After posting that suggestion it occurred to me I could build a similar functionality in to it. pamqp v2.3.0 has a new function, pamqp.encode.support_deprecated_rabbitmq()
which will limit the encoding types available when building field-tables.
Is this solution will workable when multiple connections with different server versions will be established?
Should be, it just limits the field table integer types to be signed integers instead of trying to support unsigned integers to optimize for frame size. It should be 100% compatible with all RabbitMQ versions, but only required for versions < 3.6.
@gmr Thank you for the investigation. The fact that the error is on the side of RabbitMQ didn't even occur to me.
Although I did consider patching table_integer, we've worked around it in the meantime in a rather silly way, instead of message timeout of 60s it was enough to increase it to 66s (which is greater than 65535ms which was encoded correctly). I'll try bumping pamqp and get back to you.
Using the pamqp BC switch works well, thanks!
@Alveona probably it's because declared arguments and arguments of existent queue are different. I telepathically found out it, cause you didn't provide any details 😀.

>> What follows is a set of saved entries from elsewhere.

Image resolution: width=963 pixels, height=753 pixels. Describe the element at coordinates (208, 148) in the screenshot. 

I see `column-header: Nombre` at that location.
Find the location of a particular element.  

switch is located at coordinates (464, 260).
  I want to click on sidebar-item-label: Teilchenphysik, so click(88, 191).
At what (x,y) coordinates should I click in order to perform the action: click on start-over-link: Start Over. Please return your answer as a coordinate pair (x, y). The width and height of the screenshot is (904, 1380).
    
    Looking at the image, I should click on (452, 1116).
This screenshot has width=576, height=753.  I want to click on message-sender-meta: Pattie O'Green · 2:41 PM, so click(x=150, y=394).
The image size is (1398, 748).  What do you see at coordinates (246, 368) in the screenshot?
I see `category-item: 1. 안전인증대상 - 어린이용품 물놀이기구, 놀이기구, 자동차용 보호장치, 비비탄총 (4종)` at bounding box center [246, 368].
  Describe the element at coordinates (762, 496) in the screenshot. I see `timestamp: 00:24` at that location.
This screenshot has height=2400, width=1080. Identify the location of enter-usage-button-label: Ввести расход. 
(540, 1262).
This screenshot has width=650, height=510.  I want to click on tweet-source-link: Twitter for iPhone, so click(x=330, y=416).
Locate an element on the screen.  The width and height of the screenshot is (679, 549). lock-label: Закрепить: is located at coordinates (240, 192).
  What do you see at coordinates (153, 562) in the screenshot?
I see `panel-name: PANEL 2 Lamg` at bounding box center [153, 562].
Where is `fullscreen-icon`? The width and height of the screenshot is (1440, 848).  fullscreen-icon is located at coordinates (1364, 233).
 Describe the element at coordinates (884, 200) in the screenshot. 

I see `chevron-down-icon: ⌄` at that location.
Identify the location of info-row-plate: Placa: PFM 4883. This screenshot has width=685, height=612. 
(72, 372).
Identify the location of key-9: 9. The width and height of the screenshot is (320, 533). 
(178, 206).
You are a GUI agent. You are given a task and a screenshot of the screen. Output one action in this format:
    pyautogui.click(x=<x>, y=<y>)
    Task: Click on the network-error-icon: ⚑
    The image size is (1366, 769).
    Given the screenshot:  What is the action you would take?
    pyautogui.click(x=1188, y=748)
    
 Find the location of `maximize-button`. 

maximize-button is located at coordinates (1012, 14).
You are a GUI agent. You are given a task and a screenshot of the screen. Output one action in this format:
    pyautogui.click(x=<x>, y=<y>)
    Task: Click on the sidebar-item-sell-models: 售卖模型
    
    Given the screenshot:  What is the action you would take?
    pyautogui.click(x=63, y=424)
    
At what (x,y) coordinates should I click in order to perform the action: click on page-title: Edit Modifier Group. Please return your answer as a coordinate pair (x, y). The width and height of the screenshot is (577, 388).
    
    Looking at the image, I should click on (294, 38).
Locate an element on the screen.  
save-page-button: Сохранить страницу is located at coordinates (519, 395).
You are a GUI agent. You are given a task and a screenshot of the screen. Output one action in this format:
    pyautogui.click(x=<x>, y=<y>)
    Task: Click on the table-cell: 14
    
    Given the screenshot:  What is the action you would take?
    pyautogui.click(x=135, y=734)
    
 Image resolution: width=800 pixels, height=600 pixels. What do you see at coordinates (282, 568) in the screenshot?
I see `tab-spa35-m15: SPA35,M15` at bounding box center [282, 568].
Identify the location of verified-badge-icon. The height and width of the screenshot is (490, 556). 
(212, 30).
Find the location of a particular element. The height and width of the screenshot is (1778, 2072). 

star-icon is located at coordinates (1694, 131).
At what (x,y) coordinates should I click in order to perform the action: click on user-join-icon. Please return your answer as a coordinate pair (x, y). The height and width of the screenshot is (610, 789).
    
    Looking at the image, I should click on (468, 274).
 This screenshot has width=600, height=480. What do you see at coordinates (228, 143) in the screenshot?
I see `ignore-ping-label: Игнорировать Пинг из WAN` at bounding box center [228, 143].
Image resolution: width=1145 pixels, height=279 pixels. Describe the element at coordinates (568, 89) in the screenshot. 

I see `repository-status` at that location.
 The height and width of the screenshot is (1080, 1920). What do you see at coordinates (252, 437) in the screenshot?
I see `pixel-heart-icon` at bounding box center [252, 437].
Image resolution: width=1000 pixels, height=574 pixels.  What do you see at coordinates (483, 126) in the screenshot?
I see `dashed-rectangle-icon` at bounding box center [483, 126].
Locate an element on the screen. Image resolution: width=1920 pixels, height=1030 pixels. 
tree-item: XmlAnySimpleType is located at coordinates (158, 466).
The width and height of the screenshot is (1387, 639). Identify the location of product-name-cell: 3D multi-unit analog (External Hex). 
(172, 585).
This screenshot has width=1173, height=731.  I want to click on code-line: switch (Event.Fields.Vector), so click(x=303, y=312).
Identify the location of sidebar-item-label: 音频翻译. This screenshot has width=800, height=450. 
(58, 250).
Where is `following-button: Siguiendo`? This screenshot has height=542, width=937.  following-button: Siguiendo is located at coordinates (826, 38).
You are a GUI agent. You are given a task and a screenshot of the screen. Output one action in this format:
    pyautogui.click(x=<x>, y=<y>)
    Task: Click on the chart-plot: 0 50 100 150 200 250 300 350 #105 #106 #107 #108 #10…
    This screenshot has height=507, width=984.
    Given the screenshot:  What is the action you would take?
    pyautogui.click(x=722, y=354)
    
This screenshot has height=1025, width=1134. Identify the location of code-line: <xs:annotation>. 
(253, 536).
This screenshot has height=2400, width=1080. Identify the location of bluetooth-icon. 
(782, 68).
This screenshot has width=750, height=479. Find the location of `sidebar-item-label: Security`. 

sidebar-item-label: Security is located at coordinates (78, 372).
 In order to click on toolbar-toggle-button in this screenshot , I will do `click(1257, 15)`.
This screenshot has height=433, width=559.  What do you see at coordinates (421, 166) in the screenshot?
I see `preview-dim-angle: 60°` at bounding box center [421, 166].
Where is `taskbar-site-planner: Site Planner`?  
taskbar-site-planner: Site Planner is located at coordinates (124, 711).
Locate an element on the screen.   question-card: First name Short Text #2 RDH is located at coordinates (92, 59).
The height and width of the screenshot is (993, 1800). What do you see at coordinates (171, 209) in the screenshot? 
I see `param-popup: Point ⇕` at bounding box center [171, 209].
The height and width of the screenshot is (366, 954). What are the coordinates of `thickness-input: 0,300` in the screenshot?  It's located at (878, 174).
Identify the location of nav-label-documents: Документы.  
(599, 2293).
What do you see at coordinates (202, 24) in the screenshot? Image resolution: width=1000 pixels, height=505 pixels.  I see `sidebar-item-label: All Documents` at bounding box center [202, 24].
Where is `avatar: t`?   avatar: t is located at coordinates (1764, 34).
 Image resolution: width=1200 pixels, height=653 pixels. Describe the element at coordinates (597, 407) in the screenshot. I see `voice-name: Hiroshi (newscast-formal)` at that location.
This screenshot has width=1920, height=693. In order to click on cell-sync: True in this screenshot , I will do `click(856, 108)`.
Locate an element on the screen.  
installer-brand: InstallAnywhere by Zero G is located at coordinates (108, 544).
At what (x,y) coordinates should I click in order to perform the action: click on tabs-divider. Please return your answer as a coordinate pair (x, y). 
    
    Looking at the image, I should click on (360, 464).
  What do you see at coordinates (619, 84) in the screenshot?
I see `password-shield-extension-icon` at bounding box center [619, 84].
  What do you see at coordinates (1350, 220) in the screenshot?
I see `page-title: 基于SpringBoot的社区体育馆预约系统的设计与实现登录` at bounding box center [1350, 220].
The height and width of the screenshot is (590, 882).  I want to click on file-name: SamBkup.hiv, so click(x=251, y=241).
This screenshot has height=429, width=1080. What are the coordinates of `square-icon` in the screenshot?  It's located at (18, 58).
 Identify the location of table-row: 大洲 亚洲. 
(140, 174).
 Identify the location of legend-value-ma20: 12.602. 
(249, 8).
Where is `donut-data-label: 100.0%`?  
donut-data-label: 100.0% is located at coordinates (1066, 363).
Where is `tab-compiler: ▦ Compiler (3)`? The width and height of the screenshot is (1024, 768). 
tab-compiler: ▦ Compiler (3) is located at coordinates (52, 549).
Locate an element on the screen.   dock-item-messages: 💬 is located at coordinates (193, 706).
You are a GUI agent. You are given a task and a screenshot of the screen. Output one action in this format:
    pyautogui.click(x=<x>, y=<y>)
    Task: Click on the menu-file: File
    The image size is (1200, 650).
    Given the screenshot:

After upgrading to the lastest aio_pika version, our code communicating with RabbitMQ 3.3.5 (don't ask why...) stopped working. We've traced the problem to a queue_declare call with arguments that include x-message-ttl, without it the code works OK. I thought the problem was bad serialization, but any type other than int gets an expected error from RabbitMQ.
Testing with RabbitMQ 3.7 works without a problem, so we're now downgrading indefinitely to 4.* as we are unable to upgrade our Rabbit instance.